People are creatures of habit. I, for example, drink three-and-a-half cups of regular coffee a day. I drink one cup when I get up, one around ten o’clock, one after lunch, and a half-caf around mid-afternoon.
I wake up at the same time, according to the day of the week. After I pour a cup of coffee, I go into my study and close the door. I read Scripture and meditate and pray. I then walk two miles with my wife (except on Tuesdays), and then eat oatmeal for breakfast – blueberries every other day, apple, raisins and cranberries on the day in between.
On Friday mornings I leave my house within a minute or two of 6:17. I usually see no other cars on our country road. When I reach the main north-south road, I turn left and almost always reach the speed limit in front of the same house. I usually have not encountered any cars by then, though looking a half-mile down the road I see a school bus approaching.
On a recent morning I left the house at least a minute later than usual. As I drove down our country road I saw a car approaching with its bright lights on. When I came to the main north-south road, I had to wait for four cars to pass before I could slip in, the fifth of a six-car train.
I wondered where all the people had come from. There were more cars on the roads than I see in a month of Fridays. The bus that I usually meet just south of the business loop was missing, apparently having already passed. Did a minute or two really make such a difference?
If I were to leave a minute or two later every Friday morning, would I meet many of the same cars in the same places and have to wait at the same stop sign? I suspect I would. People are creatures of habit. But a slight change of perspective – in this case a temporal change of perspective – can bring a different world into view.

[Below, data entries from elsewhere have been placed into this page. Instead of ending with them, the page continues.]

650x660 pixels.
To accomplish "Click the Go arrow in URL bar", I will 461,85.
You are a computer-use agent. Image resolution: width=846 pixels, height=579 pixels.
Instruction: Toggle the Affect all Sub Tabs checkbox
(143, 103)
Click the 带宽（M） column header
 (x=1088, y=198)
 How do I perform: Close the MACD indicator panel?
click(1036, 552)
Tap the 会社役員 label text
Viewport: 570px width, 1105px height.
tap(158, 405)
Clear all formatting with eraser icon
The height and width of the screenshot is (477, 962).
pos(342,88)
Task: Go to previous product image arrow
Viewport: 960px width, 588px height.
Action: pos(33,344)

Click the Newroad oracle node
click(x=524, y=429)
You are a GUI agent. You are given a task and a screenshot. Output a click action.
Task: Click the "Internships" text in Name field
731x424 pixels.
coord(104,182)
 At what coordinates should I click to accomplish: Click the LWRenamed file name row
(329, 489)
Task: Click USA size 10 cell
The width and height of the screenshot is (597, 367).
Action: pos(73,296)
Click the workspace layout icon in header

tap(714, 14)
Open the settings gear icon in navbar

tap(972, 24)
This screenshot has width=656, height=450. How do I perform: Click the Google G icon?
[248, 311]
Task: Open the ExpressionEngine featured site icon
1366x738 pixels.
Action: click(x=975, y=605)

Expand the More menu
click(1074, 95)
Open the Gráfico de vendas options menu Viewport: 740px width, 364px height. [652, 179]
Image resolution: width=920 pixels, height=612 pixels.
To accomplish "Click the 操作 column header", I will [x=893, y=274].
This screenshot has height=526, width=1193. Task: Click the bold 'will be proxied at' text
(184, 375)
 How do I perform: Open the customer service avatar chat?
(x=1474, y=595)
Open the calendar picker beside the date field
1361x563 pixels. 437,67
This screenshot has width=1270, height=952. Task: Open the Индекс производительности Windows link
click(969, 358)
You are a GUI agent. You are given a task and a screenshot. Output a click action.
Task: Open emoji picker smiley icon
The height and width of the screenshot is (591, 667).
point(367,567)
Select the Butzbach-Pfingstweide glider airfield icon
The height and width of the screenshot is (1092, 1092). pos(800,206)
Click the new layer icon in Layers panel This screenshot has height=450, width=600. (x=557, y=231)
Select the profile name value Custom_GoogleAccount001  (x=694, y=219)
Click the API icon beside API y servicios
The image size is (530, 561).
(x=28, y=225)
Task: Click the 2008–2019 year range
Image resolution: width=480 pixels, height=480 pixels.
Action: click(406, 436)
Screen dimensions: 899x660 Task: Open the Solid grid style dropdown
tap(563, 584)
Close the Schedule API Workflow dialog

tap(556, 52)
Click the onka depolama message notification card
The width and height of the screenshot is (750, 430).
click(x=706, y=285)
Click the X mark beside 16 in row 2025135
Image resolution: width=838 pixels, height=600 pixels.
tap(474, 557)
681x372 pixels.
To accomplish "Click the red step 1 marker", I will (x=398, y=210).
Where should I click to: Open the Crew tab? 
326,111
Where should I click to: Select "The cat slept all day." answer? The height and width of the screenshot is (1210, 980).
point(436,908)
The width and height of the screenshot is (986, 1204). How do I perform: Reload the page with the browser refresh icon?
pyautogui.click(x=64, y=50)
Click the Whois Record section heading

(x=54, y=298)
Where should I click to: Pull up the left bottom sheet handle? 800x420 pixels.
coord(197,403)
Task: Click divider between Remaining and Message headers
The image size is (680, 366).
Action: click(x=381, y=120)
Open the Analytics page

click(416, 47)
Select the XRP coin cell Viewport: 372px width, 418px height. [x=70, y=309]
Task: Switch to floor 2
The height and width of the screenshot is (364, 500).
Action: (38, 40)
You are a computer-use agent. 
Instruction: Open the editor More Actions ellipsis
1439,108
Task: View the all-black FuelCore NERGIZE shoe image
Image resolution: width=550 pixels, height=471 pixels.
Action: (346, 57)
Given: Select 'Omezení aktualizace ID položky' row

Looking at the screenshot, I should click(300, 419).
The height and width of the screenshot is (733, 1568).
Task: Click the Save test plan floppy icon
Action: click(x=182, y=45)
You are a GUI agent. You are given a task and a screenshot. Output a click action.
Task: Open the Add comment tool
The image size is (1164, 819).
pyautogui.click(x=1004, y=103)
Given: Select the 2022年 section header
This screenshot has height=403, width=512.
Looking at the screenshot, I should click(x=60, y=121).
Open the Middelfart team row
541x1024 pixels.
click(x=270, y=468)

As I drove on it occurred to me that humans are fettered by time. We are as confined as any prison inmate, only our confinement is temporal rather than spatial. We are in temporal lockdown, incarcerated in the present. To us the past is fixed – we cannot reenter it or change it – and the future is inaccessible. So we live out our days imprisoned in the moment.
God’s experience of time is like ours in some ways, but differs dramatically in others. Like us, he does not live in the past or in the future, but in the present. But unlike us, his present includes all of time – past and future – simultaneously. What we call past and future are part of his present experience. He can walk through time the way I walk through the rooms of my house.
When theologians say that God is eternal, they have something more than his perpetual existence in mind. They mean that every moment of time, past and future, is always immediately present to God. He is the alpha and omega, the beginning and the end, who “announces the end from the beginning” and is present “with the first of them and with the last.”
Because life comes to us in a succession of moments, we are often surprised by things that happen. God never is. Though Scripture states that he can be grieved, he can never be surprised. His expectations are never undermined. Whereas we see life in snapshots, he sees it in panorama. He knows what’s coming.
The upshot for the Christian (or the person contemplating Christianity) is this: We are in lockdown, imprisoned in the narrow confines of the present, but we have a wise and trusted friend on the outside. He sees what’s going on and, in the light of what he sees, can tell us what to do. We cannot see what he sees, but we can choose to trust him and do what he says.
But that’s not all. The rumor is going around through the pages of Scripture and in the talk of his people that someday we will be let out of our temporal prison to breathe the fresh air of eternity. It is a reality beyond our comprehension, but not our hope.